In this case, we’re decreasing the distance between j and i, so j - i works.
proof fn lemma_fib_is_monotonic(i: nat, j: nat)
requires
i <= j,
ensures
fib(i) <= fib(j),
decreases j - i,
{
if i < 2 && j < 2 {
} else if i == j {
} else if i == j - 1 {
assert(fib(j) == fib((j - 2) as nat) + fib((j - 1) as nat));
} else {
lemma_fib_is_monotonic(i, (j - 1) as nat);
lemma_fib_is_monotonic(i, (j - 2) as nat);
}
}
With these additions, the proof succeeds, meaning that our entire program now verifies successfully!
Example 2: Account Balance
In this example, we’re given a slice of i64 values that represent a series of deposits and
withdrawals from a bank account. The goal is to determine whether the account’s balance ever
drops below 0. We formalize this requirement with the spec function always_non_negative,
which is itself defined in terms of computing a sum of the first i elements in a sequence of i64 values.
spec fn always_non_negative(s: Seq<i64>) -> bool
{
forall|i: int| 0 <= i <= s.len() ==> sum(#[trigger] s.take(i)) >= 0
}
spec fn sum(s: Seq<i64>) -> int
decreases s.len(),
{
if s.len() == 0 {
0
} else {
sum(s.drop_last()) + s.last()
}
}
In our implementation, as usual, we tie the concrete result r to our spec
in the ensures clause.
fn non_negative(operations: &[i64]) -> (r: bool)
ensures
r == always_non_negative(operations@),
{
let mut s = 0i128;
for i in 0usize..operations.len()
{
s = s + operations[i] as i128;
if s < 0 {
return false;
}
}
true
}
Note that we use an i128 to compute the account’s running
sum since it allows us to have sufficiently large numbers without overflowing.
As an exercise, you can try modifying the implementation to use an i64 for
the sum instead, adding any additional invariants and proofs you need.
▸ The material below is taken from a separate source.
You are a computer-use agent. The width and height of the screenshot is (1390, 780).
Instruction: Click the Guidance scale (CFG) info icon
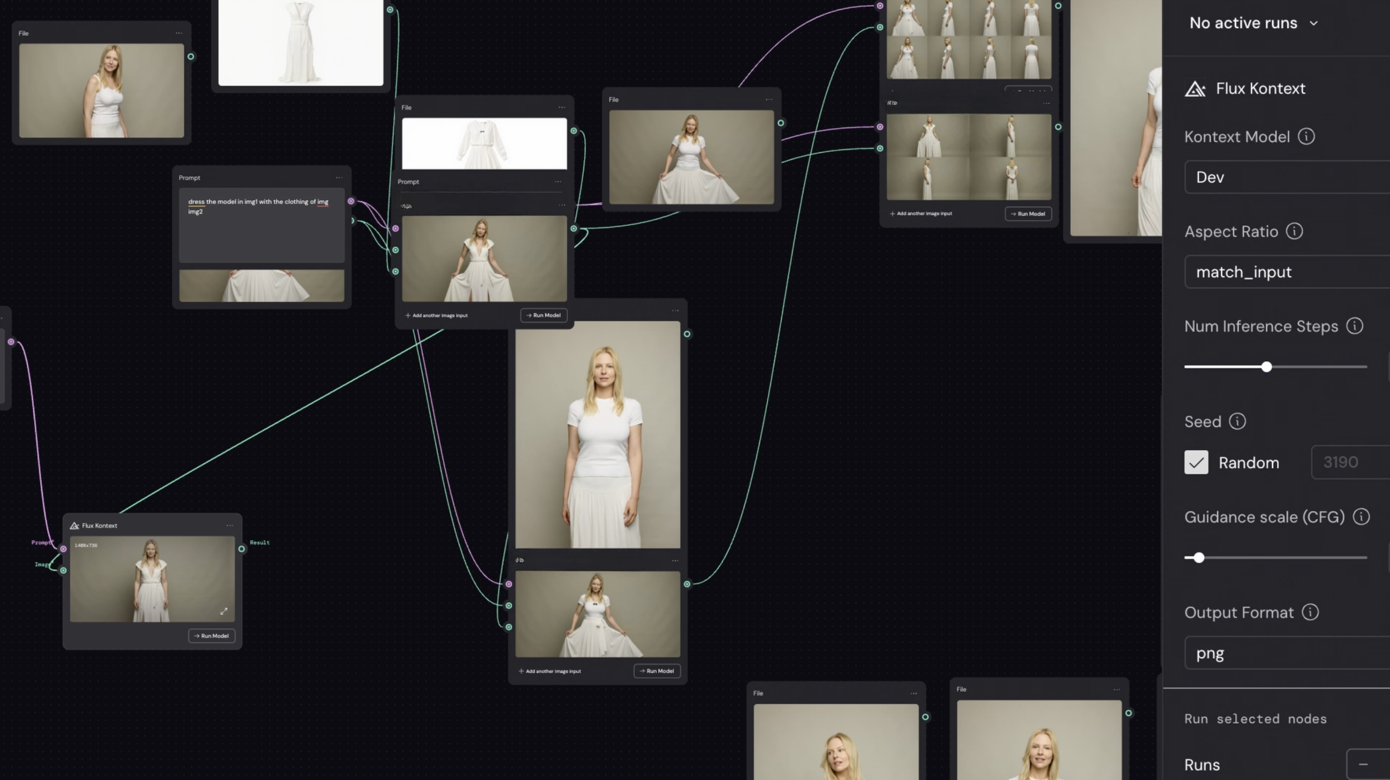click(x=1361, y=517)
Here we use a for loop instead of a while loop, which means that we get a free
invariant that 0 <= i <= operations.len(). As before, however, that’s not
enough to prove our postcondition or even to rule out overflow; Verus reports:
error: postcondition not satisfied
|
| r == always_non_negative(operations@),
| ------------------------------------- failed this postcondition
| / {
| | let mut s = 0i128;
| | for i in 0usize..operations.len()
| | {
... |
| | true
| | }
| |_^ at the end of the function body
error: possible arithmetic underflow/overflow
|
| s = s + operations[i] as i128;
| ^^^^^^^^^^^^^^^^^^^^^^^^^
Let’s address the possible underflow/overflow first. Why don’t we expect this to happen?
Well, we don’t expect underflow because we start with s = 0, and if at any point s goes
below 0, we immediately return. How far can s go below 0? At worst, we might subtract i64::MIN
from 0, so we can argue that i64::MIN <= s is an invariant. To rule out overflow, we need
to consider how large s can grow. A simple bound is to say that if we add i i64 values
together, the sum must be bounded by i64::MAX * i. Putting this together, we can add a loop
invariant that says i64::MIN <= s <= i64::MAX * i. With this invariant in place, Verus no
longer complains about possible arithmetic underflow/overflow.
Now let’s address functional correctness, so that we can prove the postcondition holds. As before,
we want our loop invariants to summarize the progress that we’ve made towards the postcondition,
ideally in a form such that when the loop terminates, the invariant nicely matches up with the
expression in the postcondition. A first step in this direction is to make it explicit that s
represents the sum of the values up to i; i.e., s == sum(operations@.take(i as int)). We
also need to keep track of the fact that we’ve checked each individual sum to confirm that it’s non-negative.
In other words, we need forall|j: int| 0 <= j <= i ==> sum(#[trigger] operations@.take(j)) >= 0.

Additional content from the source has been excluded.